Özenli gebeler

Bizim ofiste iki tane hamile var. İkisi de kız bekliyor. Onları izliyorum. Arada, beraber kahvaltı eder ya da yemek yerken sohbet ediyoruz. Bana hazırlıklarını anlatıyorlar, sorularını soruyorlar. Aslında şanslılar tabii. Parents dergisinin çıktığı yerdeler. Ben ya da Deniz onların daimi hemşireleri gibiyiz.

Onları izlerken ne kadar özenli ve hevesli olduklarını görüyorum. Bebekleri için yaptıkları alışverişleri, seçtikleri ürünleri anlatıyorlar. Gelen hediyelerden bahsediyorlar.

Onları dinlerken kendi gebelik dönemim geliyor aklıma doğal olarak...

Hatırlıyorum da, ben hiç öyle eşyalara meraklı değildim. Hoş, ben düğünümün yapılacağı yeri bile düğün sırasında görmüştüm! Bu kızlar en ufak şeyle bile saatlerce ilgileniyorlar. Takımların eksiksiz, uyumlu olmasına dikkat ediyorlar. Beğenmediklerini gözleri görmeyebiliyor. Oysa ben işe yarar diye varolan her şeyi hazırlamıştım. Bir tek gelen hediyeler arasında, sevmediğim renk olan nil yeşili eşyaları kullanmamıştım. Onlar da bir ya da iki taneydi.

Gidip bir şeyi takımladığımı, değiştirdiğimi bilmem. Bu benim karakterimle mi alakalı, emin değilim. Sanırım biraz da çocuğumun erkek olmasıyla ilgili. Doğumdan sonra da bu gevşekliğim devam etti (Hoş, ev işi konusunda da aynı gevşekliğim vardır ve bu kocamı sinir eder!).

▶ **Toplanan veriler**:
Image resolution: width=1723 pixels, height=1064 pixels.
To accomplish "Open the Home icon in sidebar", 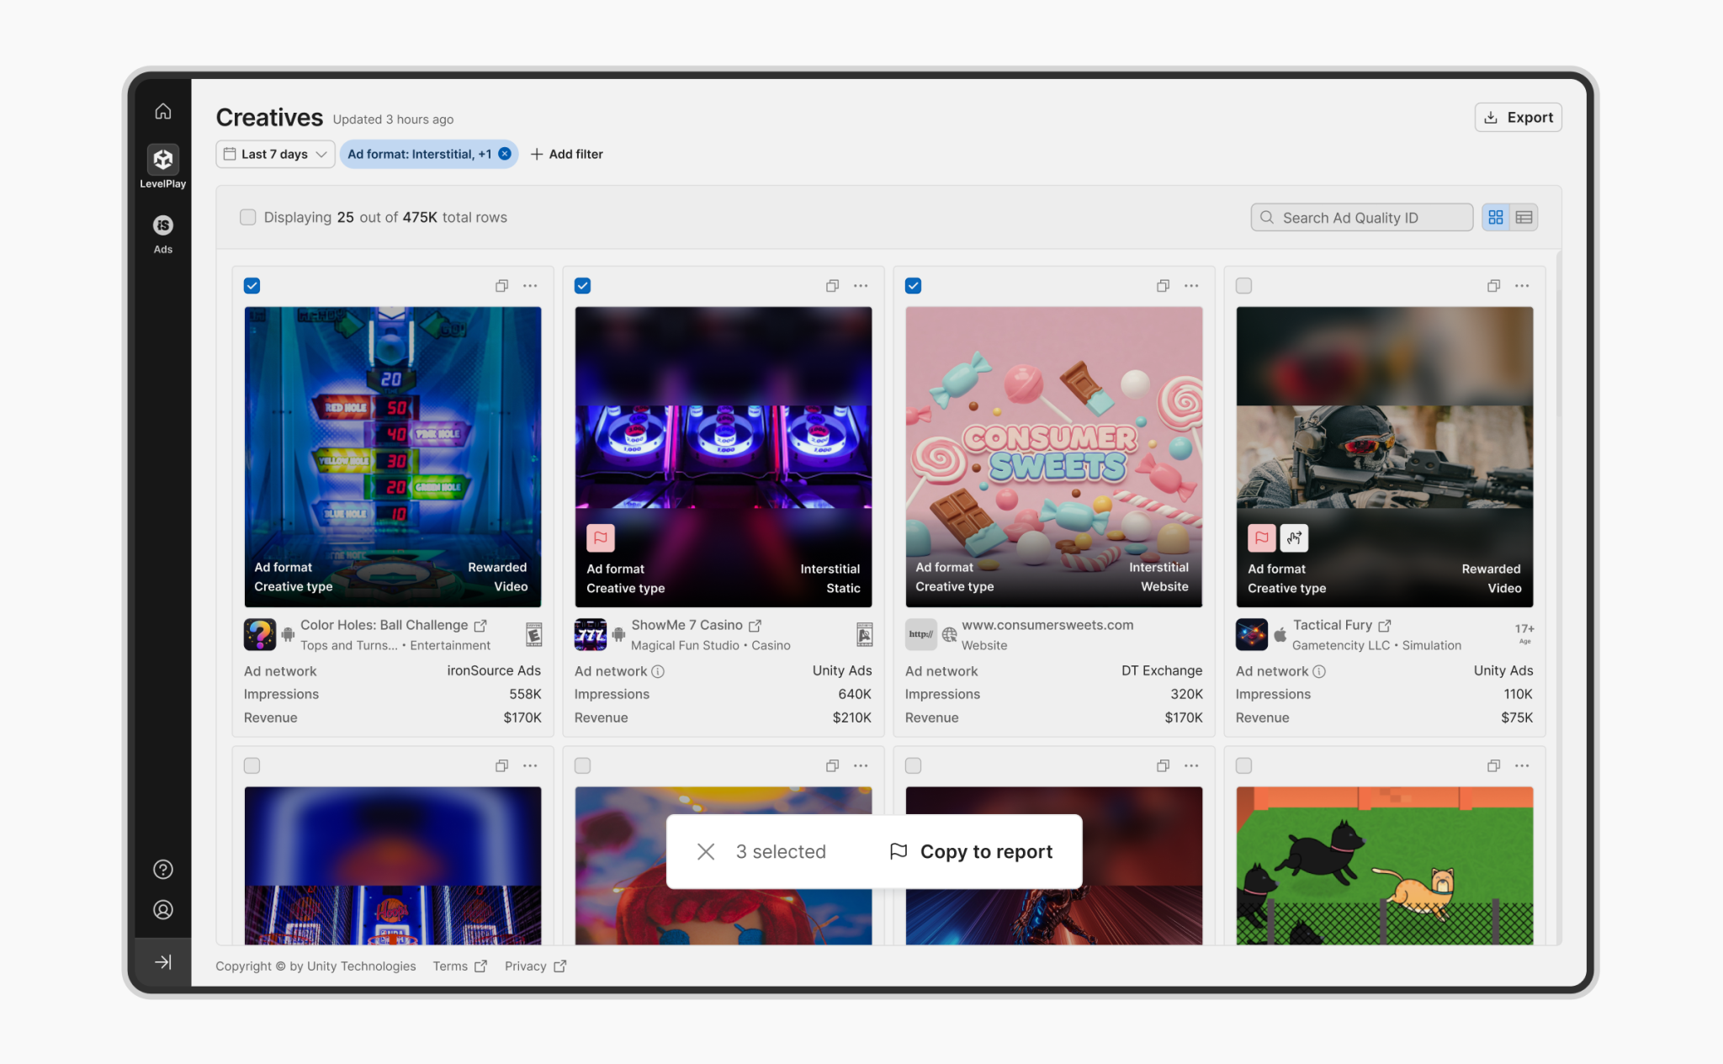I will (163, 111).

▶ **Verilen görev**:
Yukarıda yer alan "Özenli gebeler" başlıklı yazıyı, başlığı dahil tamamen ve hiçbir değişiklik yapmadan yeniden yazınız.

▶ **Görevin cevabı**:
Özenli gebeler

Bizim ofiste iki tane hamile var. İkisi de kız bekliyor. Onları izliyorum. Arada, beraber kahvaltı eder ya da yemek yerken sohbet ediyoruz. Bana hazırlıklarını anlatıyorlar, sorularını soruyorlar. Aslında şanslılar tabii. Parents dergisinin çıktığı yerdeler. Ben ya da Deniz onların daimi hemşireleri gibiyiz.

Onları izlerken ne kadar özenli ve hevesli olduklarını görüyorum. Bebekleri için yaptıkları alışverişleri, seçtikleri ürünleri anlatıyorlar. Gelen hediyelerden bahsediyorlar.

Onları dinlerken kendi gebelik dönemim geliyor aklıma doğal olarak...

Hatırlıyorum da, ben hiç öyle eşyalara meraklı değildim. Hoş, ben düğünümün yapılacağı yeri bile düğün sırasında görmüştüm! Bu kızlar en ufak şeyle bile saatlerce ilgileniyorlar. Takımların eksiksiz, uyumlu olmasına dikkat ediyorlar. Beğenmediklerini gözleri görmeyebiliyor. Oysa ben işe yarar diye varolan her şeyi hazırlamıştım. Bir tek gelen hediyeler arasında, sevmediğim renk olan nil yeşili eşyaları kullanmamıştım. Onlar da bir ya da iki taneydi.

Gidip bir şeyi takımladığımı, değiştirdiğimi bilmem. Bu benim karakterimle mi alakalı, emin değilim. Sanırım biraz da çocuğumun erkek olmasıyla ilgili. Doğumdan sonra da bu gevşekliğim devam etti (Hoş, ev işi konusunda da aynı gevşekliğim vardır ve bu kocamı sinir eder!).